We have elements of T3 that are geared towards rental, and that gives us a differentiator from different equipment rental providers and also lets them see what they could to with tracking their own fleet or perhaps other things the product addresses.”

While T3 is expanding EquipmentShare’s remit beyond rental or even beyond equipment management, having a substantial amount of equipment in a fleet is still a primary determining factor of who will be a fit for this product.

“The best fit contractors that can get the most out of T3 include mid-sized to enterprise-size contractors who need to manage assets and are at that point where they can’t just run around in their truck and look after everything,” Schlacks said. “As soon as it gets to that point, T3 becomes a good tool. Some of our customers have one to two pieces of equipment and trucks and then also use our time cards for their employees and other management tools. But generally, we see contractors with 50 to thousands of machines.

In terms of revenue, EquipmentShare may start to become viable for a contractor with as little as $5 million in revenue, and then scale up to the very largest international, engineer procure construct (EPC), enterprise-level contractors.

“On the dirt side, they own the majority of their assets, Schlacks said. “Other contractors that build the envelope rent most of their equipment,” Schlacks said. “The same goes for contractors building refineries or energy projects. Regardless, they can use T3 to manage all of the variables required to deliver projects on a single pane of glass.”

These customers pay for T3 based on through one-time hardware costs, and then on subscription by device type being tracked, data feeds that need to be set up and the number of devices connected, ranging from Bluetooth devices to, camera arrays and telematics devices. This monthly subscription does not charge by the module yet, in part to encourage adoption among and grow their footprint, but per-module pricing will be coming. Hardware sold by EquipmentShare can be installed by the customer, but EquipmentShare also has one of the largest install fleets in the country.

Under most circumstances, customers can be up and running and realizing value quickly.

“A lot of the cost depends on what type of trackers they need for heavy or light equipment or light tools,” Schlacks said. “We do install and ship hardware—that can take a week to two. We then let them run for a day before we schedule the onboarding so there is data in the system.”

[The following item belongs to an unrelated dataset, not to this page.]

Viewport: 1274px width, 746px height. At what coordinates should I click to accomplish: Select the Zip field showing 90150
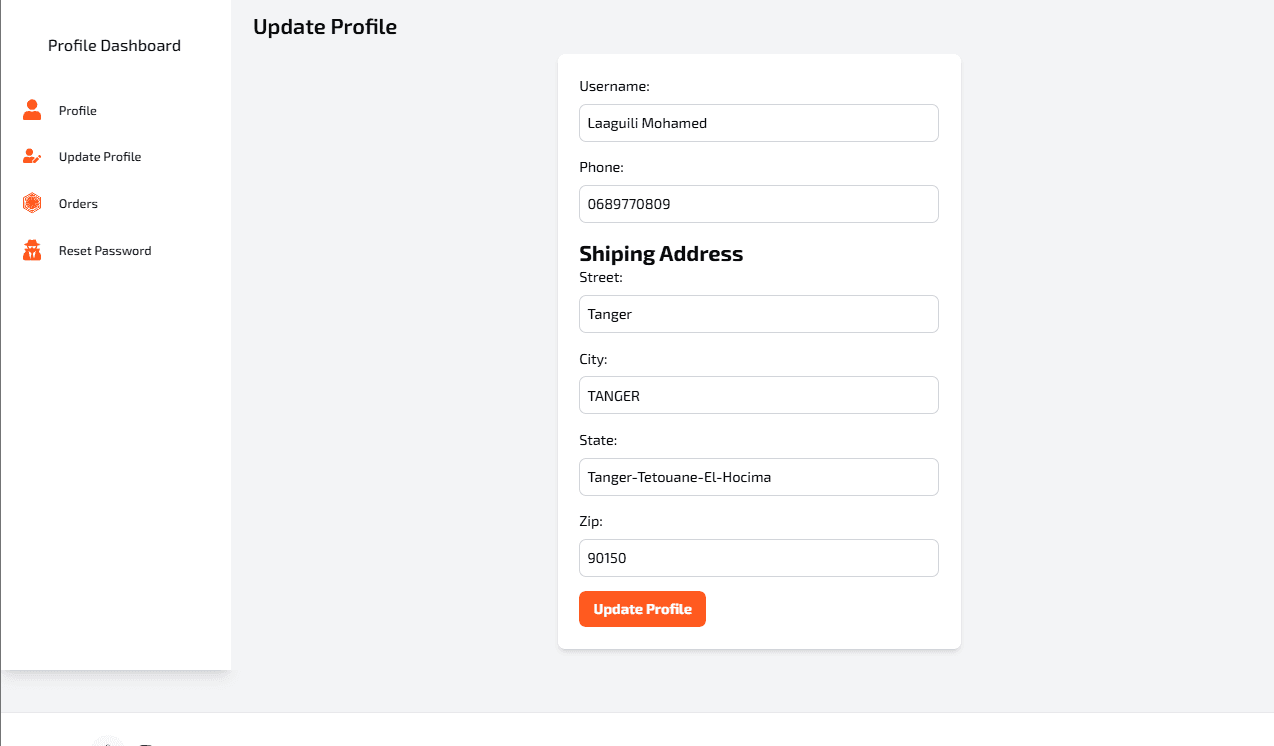tap(758, 557)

BOTTOM LINE: EquipmentShare is ambitious in its vision for connected construction application that unites people, equipment and inventory. And thanks to an early start relative to many other construction technology startups is further down the road to realizing that vision than most of the market. The T3 product was only launched last year though, and it is in this platform that contractors have the potential to secure that single version of the truth based on real-time data. But time cards are only one element of connecting people—field productivity solutions like Assignar, Raken or Struxi. Other vendors like Kojo are taking purchasing and inventory visibility to new, AI-driven heights. Multiple GPS-enabled fleet management software vendors do a solid job with equipment, often integrating this data stream with various other equipment- and project-related business processes. Companies like Latium Technologies seem to have a similar vision and product in market, but lack the resources and ability to deliver an scale that the T3 team with EquipmentShare can lay claim to. The T3 team alone is many times the size of Latium's entire complement of employees. Contractors evaluating T3 should push hard for insights on a roadmap a year or more out, and perhaps try to influence the direction of the product, pushing Schlacks and his team towards an even stronger market position for connected construction operations.